Ayrıca, 5520 sayılı Kurumlar Vergisi Kanunu’nun 6. ve 17. maddeleri, tasfiye dönemindeki vergilendirme esaslarını belirler. Özellikle tasfiye döneminin başı ve sonundaki öz sermaye farkı, tasfiye karının tespitinde dikkate alınır.
Vergisel Değerlendirme
Yukarıdaki düzenlemelerden yola çıkarak;
- Sermaye düzeltmesi olumlu farklarının, sadece geçmiş yıl zararlarına mahsup edilmesi mümkündür.

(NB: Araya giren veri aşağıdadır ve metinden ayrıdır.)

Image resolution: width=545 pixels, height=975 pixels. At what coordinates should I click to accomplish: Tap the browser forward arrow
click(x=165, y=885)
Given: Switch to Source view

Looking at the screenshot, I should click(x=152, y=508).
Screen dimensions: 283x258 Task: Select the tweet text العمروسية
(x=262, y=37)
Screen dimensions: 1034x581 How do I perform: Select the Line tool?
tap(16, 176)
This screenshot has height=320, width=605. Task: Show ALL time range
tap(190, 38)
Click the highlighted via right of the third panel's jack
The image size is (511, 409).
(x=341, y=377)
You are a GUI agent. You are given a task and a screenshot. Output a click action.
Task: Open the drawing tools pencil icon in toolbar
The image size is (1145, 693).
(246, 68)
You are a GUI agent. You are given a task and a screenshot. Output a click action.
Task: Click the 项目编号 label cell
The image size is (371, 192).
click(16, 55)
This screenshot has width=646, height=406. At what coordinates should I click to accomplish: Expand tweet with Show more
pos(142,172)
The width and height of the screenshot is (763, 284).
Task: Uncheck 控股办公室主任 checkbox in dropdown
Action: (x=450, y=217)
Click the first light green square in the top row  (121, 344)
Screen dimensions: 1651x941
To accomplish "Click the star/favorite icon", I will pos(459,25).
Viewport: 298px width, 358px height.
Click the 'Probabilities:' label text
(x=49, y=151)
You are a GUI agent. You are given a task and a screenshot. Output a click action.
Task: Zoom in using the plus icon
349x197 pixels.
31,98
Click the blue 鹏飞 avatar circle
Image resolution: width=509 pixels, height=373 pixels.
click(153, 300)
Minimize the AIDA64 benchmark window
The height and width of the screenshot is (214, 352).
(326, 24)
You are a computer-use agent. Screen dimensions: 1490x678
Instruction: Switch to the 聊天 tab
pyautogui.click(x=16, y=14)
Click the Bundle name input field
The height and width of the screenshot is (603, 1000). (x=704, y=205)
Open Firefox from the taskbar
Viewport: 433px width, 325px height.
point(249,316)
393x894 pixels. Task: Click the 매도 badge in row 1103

- Bu farkların, cari dönem zararına mahsubu ise kanunda düzenlenmediğinden mümkün değildir.
- Eğer bu mahsup yapılırsa, bu durum başka bir hesaba nakil olarak kabul edilir ve vergiye tabi işlem olarak değerlendirilir.
Yani, cari dönem zararı, sermaye düzeltmesi olumlu farklarıyla kapatılamaz. Bu şekilde yapılan bir işlem, kurumlar vergisi doğurur. Ayrıca işlem, kar dağıtımı niteliğinde sayılabileceğinden, stopaj yükümlülüğü de ortaya çıkabilir.
Stopaj Açısından Durum
5520 sayılı Kurumlar Vergisi Kanunu’nun 15 ve 30. maddeleri ile 193 sayılı Gelir Vergisi Kanunu’nun 94. maddesi, kar dağıtımına bağlı stopaj uygulamasını düzenler. Mahsup edilen enflasyon farklarının, dolaylı yoldan kar dağıtımı sayılması durumunda stopaj yapılması zorunlu hale gelir.
Sonuç
- Geçmiş yıl zararları ile mahsup: Mümkün ve vergisiz.
- Cari dönem zararı ile mahsup: Kanuna aykırı, vergiye tabi.
- Tasfiye sürecinde yapılan mahsuplar, dikkatle değerlendirilmeli.
- Vergi riski ve stopaj sorumluluğu doğabileceğinden, uygulama öncesi mali müşavir desteği alınmalıdır.
ÖRNEK ÖZELGE
T.C.
GELİR İDARESİ BAŞKANLIĞI
Ankara Vergi Dairesi Başkanlığı
Gelir Kanunları Gelir Vergileri Grup Müdürlüğü
Sayı | : | 38418978-125[6-18/43]-E.158697 | 17.06.2020 | |
Konu | : | Sermaye düzeltmesi enflasyon olumlu farklarının dönem zararından mahsubu | ||
İlgide kayıtlı özelge talep formunuzda, şirketinizin tasfiyeye gireceği, tasfiye dönemindeki bilançosunun özsermaye hesaplarında “sermaye” ve “sermaye düzeltmesi enflasyon olumlu farkları” hesaplarının alacak bakiyesi, “dönem zararı” hesabının ise borç bakiyesi vereceği belirtilerek, şirketinizin tasfiye sürecinde, alacak bakiye veren “sermaye düzeltmesi enflasyon olumlu farkları” hesabını borç bakiye veren “dönem zararı” hesabına mahsup etmesi durumunda mahsup edilen tutarın kurumlar vergisine ve kar dağıtımı stopajına tabi olup olmayacağı hususlarında Başkanlığımız görüşü istenilmektedir.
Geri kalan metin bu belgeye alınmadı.